Now, it’s far more well accepted that seeing a therapist doesn’t mean you’re ‘crazy’. Since a certain amount of therapy sessions became rebatable through Medicare in 2006, more than 1.5 million Australians have visited a psychologist for a range of mental health issues.
In recent years, there’s also been a shift away from the idea that there actually has to be something ‘wrong’ with you to see a therapist. In places like LA and NYC, many people are extremely proactive about their mental wellbeing. They regular visit a therapist to to discuss anything from relationship issues to work stress — and it’s considered as normal as having a GP or personal trainer.
This attitude is slowly becoming more common in Australia, with people realising it’s sometimes just helpful to get an unbiased perspective on a situation — and there’s only so much venting your hairdresser or barista can take! A growing number of therapy apps are making it even easier to do just that. But what do these apps actually do and can they replace seeing a psychologist face to face?
Put simply, therapy apps provide mental health assistance to people who don’t have the means to see a psychologist face-to-face — whether it’s because they can’t afford it, live in a rural area or their regular therapist is out of town. They work in a variety of different ways, depending on the app. Some work by being like a therapist in your pocket, allowing you to communicate with a licensed psychologist via video chat or text message at any time. Others are more like a mental health tracker or ongoing self-help program.
As for whether these apps can actually be considered a decent alternative to seeing a therapist in person? The psychology world can’t quite seem to agree on that. While some psychologists praise therapy apps for making mental health cheaper and more accessible, others argue that you don’t get the same level of care and individual attention as you would in person.
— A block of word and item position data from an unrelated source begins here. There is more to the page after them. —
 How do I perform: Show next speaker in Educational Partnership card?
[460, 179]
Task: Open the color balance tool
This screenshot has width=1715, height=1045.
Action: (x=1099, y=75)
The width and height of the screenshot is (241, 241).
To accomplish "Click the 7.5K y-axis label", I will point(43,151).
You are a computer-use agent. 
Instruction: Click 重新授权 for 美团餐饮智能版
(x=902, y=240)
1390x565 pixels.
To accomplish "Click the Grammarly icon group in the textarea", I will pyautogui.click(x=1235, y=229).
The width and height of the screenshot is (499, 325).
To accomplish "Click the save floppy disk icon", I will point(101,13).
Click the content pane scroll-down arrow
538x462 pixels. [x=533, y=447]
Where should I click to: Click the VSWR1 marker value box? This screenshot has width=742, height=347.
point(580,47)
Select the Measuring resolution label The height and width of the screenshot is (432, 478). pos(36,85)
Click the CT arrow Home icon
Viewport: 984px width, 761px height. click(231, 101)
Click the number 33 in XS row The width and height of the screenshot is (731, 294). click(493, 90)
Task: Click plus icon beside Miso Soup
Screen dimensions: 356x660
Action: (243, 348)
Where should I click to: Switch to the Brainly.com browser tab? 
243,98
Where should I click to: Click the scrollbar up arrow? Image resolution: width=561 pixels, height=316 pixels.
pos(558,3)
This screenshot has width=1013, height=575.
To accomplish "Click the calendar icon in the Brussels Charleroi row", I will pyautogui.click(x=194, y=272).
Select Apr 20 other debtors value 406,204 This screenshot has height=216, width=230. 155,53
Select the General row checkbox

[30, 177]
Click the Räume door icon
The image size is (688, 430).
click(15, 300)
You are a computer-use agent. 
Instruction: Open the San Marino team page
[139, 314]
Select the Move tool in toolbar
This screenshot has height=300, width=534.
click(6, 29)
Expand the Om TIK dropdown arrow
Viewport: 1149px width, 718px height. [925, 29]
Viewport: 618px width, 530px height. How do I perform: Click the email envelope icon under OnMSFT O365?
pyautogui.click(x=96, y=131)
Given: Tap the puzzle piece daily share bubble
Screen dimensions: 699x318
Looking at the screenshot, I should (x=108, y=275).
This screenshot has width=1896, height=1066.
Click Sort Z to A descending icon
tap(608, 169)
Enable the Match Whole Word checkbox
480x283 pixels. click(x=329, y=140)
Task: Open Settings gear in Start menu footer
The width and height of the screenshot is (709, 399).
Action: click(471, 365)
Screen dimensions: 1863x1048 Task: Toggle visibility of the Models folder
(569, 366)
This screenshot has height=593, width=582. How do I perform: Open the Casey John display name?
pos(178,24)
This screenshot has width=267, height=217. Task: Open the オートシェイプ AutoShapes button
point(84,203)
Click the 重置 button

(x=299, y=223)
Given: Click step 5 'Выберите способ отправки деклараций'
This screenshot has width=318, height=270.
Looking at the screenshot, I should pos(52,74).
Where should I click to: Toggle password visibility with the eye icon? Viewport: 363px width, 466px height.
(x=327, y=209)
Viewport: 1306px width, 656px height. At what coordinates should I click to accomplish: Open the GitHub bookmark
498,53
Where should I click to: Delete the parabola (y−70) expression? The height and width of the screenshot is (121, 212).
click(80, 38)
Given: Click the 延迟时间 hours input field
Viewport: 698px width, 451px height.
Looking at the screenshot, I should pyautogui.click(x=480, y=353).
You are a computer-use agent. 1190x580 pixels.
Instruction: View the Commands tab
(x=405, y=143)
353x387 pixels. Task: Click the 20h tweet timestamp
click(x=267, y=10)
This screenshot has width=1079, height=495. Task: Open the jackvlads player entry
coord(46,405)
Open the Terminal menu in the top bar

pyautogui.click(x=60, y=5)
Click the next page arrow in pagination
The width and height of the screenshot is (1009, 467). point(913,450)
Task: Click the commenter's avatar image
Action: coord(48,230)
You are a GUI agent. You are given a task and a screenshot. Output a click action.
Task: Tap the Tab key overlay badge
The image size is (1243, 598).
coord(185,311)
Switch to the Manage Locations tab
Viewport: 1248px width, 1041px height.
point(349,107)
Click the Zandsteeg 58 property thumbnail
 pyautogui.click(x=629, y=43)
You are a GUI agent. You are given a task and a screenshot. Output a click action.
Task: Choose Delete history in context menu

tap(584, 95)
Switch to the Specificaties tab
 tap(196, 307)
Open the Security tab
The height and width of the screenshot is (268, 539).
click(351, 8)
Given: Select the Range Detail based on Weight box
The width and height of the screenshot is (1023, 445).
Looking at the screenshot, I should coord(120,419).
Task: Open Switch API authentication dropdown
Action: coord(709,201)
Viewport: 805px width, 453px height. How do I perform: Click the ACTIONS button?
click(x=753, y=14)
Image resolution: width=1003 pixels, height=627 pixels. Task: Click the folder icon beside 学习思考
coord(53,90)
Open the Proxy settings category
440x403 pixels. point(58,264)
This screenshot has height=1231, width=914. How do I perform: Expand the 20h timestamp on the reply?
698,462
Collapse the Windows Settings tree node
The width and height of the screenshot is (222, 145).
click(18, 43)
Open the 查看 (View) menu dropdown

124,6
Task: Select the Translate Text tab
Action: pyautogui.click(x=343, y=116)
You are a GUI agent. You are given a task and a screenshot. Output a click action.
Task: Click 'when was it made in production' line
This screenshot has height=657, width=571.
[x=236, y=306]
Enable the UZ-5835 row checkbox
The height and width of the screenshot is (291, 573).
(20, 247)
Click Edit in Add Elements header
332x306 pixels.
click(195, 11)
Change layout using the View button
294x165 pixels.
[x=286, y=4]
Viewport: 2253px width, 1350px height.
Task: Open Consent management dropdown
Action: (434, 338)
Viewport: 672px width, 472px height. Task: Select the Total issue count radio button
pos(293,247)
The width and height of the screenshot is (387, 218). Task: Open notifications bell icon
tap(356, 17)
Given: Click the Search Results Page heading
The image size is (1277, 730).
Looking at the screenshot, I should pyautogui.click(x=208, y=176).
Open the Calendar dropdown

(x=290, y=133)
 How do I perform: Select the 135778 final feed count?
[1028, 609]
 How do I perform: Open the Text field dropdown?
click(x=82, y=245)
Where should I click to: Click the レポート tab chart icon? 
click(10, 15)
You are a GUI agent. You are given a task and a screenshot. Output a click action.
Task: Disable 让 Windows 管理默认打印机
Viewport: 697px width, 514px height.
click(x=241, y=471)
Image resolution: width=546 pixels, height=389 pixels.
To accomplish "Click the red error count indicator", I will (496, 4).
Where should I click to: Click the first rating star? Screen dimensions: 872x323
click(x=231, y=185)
However, there is one thing they all agree on — therapy apps can’t completely replace ongoing, face-to-face sessions when it comes to more complicated and severe mental health issues. If you think what you’re experiencing is more than just a blue mood or a bit of stress, it’s worth chatting to your GP to figure out how best to proceed. But if you believe a mental health app could be useful for you, scroll through the gallery to find out which one best suits your needs.
Mindsail is like having your own personal life coach at your fingertips. Their on-demand programs cover everything from stress and sleep to relationships and include bite-sized coaching sessions, visualisations and breathing exercises. We also love the MoodBoost feature: 5 minute meditatuons that help change a negative mindset into a positive one. Perfect for before a job interview or big work meeting!
If you’re a chronic worrywart (guilty!) this free app from ReachOut is about to become your new best friend. Unlike well-meaning loved ones it won’t tell you to simply ‘stop worrying’. Instead, you add in what’s worrying you and it gives you a designated ‘worry time’ — during which you’ll allowed to fret. After that has passed, you have to move on with your life! It’s a simple tool that goes a long way when it come to getting some mental distance from your troubles.
With Talkspace, you answer a questionnaire and are matched with a virtual counsellor based on your individual needs. For $32 per week, you then can chat to them via text up to two times per day, with the option to also schedule video calls. There are also unlimited messaging options for a higher price, as well as a couple’s therapy version.
Moodnotes is like a fitness tracker for your emotions. Each day, it asks you to rate how you’re feeling and depending on your answer, it may ask you to dig a little deeper into you’re feeling that way. Its based on the principles of Cognitive Behavioural Therapy, so it’s all about uncovering patterns in your thoughts and feelings in order to change them for the better.
Download here (iPhone)
There are lots of great meditation apps out there, but Smiling Mind has been specifically developed by psychologists to address mental health issues like stress and anxiety. It also has an in-built mood tracker, which encourages you to compare your mood before and after meditation.